The Transition from Moses to Joshua
The shift from Moses to Joshua represents more than a change in leadership; it represents a transition from one covenant era to another, foreshadowing the greater transition from Old Covenant to New.
Moses: The Lawgiver
Moses represents the Old Covenant established at Mount Sinai. He received the Law, led Israel through the wilderness, and brought them to the threshold of the Promised Land. Yet Moses himself could not enter Canaan (Deuteronomy 34:4). The Law, as represented by Moses, could bring Israel to the promise but could not bring them into it.

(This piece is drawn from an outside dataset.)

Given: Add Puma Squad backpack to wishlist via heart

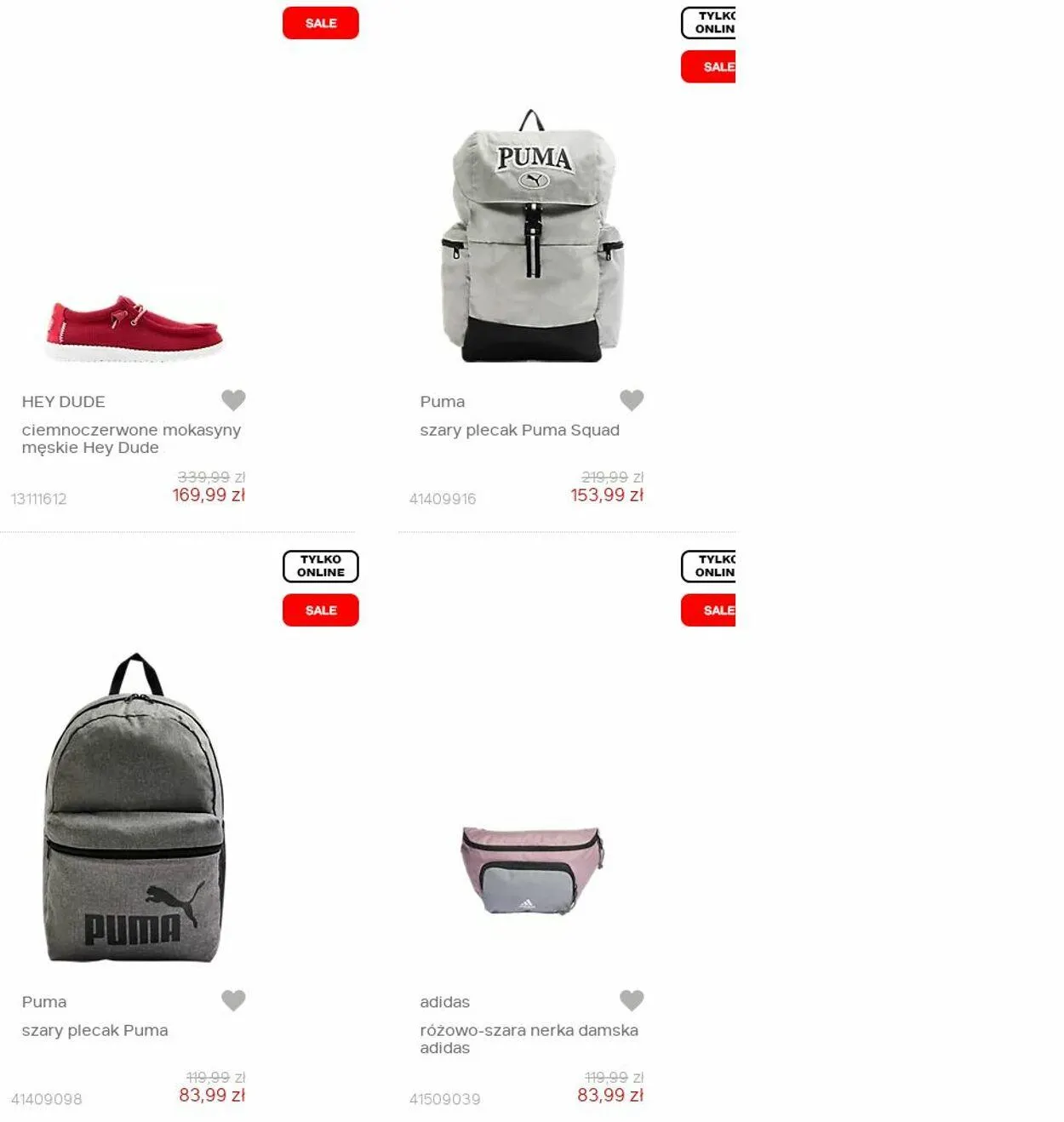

This limitation was not a failure of Moses personally, but a theological reality: the Law cannot save; it can only point to what is needed. As the apostle Paul later wrote: "By works of law no one will be declared righteous before [God]" (Romans 3:20, NWT).
Moses defeated 2 kings, a beginning, but incomplete. The work required a successor.
Joshua: The Conqueror
Joshua's very name is significant. In Hebrew, Yehoshua (יְהוֹשֻׁעַ) means "Jehovah is salvation", the same name that appears in Greek as Iesous (Ἰησοῦς), or Jesus.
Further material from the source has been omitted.